We can pause for a moment and say these are good things, but let's focus on the work that is yet to be done. The target to close the gap in school attendance is not on track. Overall, attendance in 2017 for Indigenous students was 83 per cent compared to 93 per cent for non-Indigenous students—a lot of rhetoric but not a lot of achievement on this important target. The target to halve the gap in reading and numeracy attainments by 2018 is also not on track. The target to halve the gap in employment by 2018 is not on track. Indigenous unemployment has fallen slightly over the decade, but far more needs to be done. In 2016, the Indigenous employment rate was 46 per cent compared to 71 per cent for non-Indigenous Australians. The target to close the gap in life expectancy by 2031 is not on track. Between the periods 2005-07 and 2010-12, there was only a small reduction of only 0.8 years for males and 0.1 years for females.
We don't have to look far to find some of the causes for this. Can I say, in a bipartisan manner, that nobody expected that we were going to make immediate gains in the first one or two or three years of establishing these targets. But that is, indeed, why you set yourself long-term targets and measure them on a year-by-year basis, to ensure that we are making progress. Last week the Closing the Gap campaign released its 10-year review of the Closing the Gap progress. It found that the aim of achieving health parity between Indigenous and non-Indigenous Australians by 2030 was effectively abandoned after five years—it was effectively abandoned after five years. The report highlighted that the government's $530 million cut to Indigenous affairs and programs in the 2014 budget had a material impact on this nation's ability to meet those objectives.
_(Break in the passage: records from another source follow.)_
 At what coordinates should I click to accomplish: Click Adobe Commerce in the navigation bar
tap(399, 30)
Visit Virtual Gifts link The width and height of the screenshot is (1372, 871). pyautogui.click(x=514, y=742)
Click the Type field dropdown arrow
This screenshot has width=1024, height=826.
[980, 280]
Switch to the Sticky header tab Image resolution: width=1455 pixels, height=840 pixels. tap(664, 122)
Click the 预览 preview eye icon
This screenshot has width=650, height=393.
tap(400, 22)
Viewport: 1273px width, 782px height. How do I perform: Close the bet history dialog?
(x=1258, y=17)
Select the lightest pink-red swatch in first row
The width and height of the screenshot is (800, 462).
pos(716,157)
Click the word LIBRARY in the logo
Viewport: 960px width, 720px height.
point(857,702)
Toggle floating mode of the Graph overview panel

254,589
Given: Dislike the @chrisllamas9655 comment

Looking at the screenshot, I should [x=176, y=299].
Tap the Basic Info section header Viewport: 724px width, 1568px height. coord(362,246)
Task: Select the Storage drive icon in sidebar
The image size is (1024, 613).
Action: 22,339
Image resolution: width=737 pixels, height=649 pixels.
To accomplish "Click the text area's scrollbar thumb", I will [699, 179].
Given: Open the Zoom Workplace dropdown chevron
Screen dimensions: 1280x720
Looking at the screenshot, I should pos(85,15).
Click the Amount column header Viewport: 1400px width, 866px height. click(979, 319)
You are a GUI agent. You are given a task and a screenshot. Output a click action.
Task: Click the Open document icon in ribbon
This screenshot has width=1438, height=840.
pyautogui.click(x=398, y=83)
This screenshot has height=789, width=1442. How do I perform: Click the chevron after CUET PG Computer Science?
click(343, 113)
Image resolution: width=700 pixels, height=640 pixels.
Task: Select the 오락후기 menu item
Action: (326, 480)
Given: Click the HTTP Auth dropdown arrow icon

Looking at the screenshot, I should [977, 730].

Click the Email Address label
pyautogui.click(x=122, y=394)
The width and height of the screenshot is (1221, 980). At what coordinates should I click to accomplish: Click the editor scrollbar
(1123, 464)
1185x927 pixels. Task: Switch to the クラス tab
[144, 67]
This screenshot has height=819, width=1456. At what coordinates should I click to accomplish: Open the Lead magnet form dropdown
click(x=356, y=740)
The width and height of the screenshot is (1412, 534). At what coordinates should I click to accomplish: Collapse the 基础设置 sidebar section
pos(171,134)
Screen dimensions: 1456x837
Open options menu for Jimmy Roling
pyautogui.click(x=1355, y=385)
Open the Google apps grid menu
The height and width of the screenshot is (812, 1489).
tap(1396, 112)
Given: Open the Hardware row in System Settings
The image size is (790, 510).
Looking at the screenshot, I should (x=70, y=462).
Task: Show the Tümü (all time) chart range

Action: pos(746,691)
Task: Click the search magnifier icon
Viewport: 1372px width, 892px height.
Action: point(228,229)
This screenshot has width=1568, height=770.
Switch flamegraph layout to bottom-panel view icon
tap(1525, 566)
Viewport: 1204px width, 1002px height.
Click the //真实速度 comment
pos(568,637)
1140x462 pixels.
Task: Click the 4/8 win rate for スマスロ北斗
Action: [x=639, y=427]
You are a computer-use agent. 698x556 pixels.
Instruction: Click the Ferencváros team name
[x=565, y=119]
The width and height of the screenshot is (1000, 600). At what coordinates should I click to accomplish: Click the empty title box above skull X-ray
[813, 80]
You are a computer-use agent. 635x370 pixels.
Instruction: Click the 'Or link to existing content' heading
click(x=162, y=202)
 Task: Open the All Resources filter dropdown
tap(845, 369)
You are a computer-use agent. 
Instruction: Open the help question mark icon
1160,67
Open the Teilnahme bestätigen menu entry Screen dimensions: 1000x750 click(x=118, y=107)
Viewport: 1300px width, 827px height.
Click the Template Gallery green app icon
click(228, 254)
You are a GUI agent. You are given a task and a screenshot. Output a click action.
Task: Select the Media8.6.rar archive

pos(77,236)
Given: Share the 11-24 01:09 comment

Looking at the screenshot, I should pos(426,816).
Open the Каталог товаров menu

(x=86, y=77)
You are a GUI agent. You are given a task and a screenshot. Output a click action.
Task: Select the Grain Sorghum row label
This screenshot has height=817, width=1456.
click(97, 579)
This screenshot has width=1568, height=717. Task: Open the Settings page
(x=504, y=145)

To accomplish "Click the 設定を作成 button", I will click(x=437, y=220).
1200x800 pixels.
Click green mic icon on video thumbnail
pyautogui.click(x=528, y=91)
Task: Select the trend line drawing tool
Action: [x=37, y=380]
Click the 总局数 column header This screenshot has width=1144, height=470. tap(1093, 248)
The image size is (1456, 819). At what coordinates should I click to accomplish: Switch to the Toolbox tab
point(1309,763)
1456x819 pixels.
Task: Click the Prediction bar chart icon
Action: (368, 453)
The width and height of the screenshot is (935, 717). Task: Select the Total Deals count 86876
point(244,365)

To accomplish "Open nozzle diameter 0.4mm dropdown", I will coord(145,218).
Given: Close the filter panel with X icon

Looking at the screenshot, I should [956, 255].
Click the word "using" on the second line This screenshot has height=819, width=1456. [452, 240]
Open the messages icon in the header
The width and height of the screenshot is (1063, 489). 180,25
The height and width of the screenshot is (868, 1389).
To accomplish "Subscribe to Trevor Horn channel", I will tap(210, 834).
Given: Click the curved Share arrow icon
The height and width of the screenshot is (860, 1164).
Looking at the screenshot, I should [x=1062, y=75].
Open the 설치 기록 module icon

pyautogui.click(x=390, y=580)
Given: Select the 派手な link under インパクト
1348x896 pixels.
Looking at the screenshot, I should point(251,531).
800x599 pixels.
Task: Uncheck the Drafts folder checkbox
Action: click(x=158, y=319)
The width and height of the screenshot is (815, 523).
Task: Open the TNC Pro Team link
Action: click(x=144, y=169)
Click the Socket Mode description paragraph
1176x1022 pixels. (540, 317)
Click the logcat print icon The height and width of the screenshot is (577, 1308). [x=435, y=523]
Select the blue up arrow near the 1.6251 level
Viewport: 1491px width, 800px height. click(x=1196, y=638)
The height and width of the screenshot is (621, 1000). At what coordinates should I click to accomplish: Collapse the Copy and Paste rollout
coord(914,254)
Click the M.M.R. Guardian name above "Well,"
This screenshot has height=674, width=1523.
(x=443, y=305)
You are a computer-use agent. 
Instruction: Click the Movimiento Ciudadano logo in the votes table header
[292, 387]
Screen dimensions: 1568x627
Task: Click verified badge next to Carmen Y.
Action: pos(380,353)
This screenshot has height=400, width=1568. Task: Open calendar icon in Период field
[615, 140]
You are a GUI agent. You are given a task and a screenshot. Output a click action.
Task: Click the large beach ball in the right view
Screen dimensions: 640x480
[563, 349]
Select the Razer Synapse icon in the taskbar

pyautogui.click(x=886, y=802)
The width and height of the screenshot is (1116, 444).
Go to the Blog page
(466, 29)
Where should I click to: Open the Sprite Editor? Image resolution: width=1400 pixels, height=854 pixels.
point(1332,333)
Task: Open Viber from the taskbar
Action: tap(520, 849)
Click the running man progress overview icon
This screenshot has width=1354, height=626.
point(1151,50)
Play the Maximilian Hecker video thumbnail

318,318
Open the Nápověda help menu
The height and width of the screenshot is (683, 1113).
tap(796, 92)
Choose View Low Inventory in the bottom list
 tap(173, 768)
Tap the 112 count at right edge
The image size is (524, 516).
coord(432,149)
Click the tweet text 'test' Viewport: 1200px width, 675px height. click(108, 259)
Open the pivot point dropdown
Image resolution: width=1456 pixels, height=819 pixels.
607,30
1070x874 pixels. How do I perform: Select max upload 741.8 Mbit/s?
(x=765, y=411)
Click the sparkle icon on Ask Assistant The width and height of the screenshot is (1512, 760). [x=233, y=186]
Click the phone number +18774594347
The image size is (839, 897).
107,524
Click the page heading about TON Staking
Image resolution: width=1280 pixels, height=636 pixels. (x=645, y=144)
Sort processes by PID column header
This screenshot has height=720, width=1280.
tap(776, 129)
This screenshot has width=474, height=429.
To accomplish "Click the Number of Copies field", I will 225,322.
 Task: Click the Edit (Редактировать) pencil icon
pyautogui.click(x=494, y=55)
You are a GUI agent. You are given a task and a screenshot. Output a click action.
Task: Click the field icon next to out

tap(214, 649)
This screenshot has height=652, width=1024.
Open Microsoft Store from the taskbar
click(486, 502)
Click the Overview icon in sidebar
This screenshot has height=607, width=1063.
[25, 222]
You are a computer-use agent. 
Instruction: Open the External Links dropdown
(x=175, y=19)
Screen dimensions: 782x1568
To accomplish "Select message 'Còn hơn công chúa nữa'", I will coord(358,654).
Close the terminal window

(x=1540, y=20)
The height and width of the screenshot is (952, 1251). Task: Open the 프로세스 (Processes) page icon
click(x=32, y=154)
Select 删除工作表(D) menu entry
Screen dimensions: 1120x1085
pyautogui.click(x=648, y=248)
I said a moment ago that, if we could just focus on one area for a moment to achieve some of those gains, particularly in health outcomes, we could address the smoking rates in the Aboriginal and Torres Strait Islander communities and bring them down to the background rates in the general communities. We know that this is possible if we look at some of the areas where they have achieved this successfully. In the Darug community in Western Sydney, intensive programs invested in over a long term have seen a significant drop in the smoking rates, particularly the maternal smoking rates, in the Aboriginal community in Western Sydney. But, when the government seeks to congratulate itself, as it did this week, for reintroducing an anti-smoking program that it had cut in 2014—it axed an anti-smoking program in 2014 and it now seeks applause for reintroducing that program this year—we cannot do anything but criticise the government for what has been an appalling record in this area.
If we want to do something about the life expectancy rates and we want to do something about the low birth-weight rate in infants, this is one program that, if invested in over a long period of time, can make a significant difference.
I want to say one final thing about the relationship between this government and the Aboriginal and Torres Strait Islander community. I have no doubt that, in his heart, the Prime Minister wants to do the right thing, but, when you commission a process that resulted in the Uluru Statement from the Heart and had significant support right across the Aboriginal and Torres Strait Islander community about a way forward on reconciliation between Aboriginal and Torres Strait Islander communities and the rest of the country, and you reject that statement out of hand, by way of press release, and do not even have the courage to stand up and explain to the community why you did that, is it any wonder that the community is deeply sceptical of this government's commitment to the project ahead?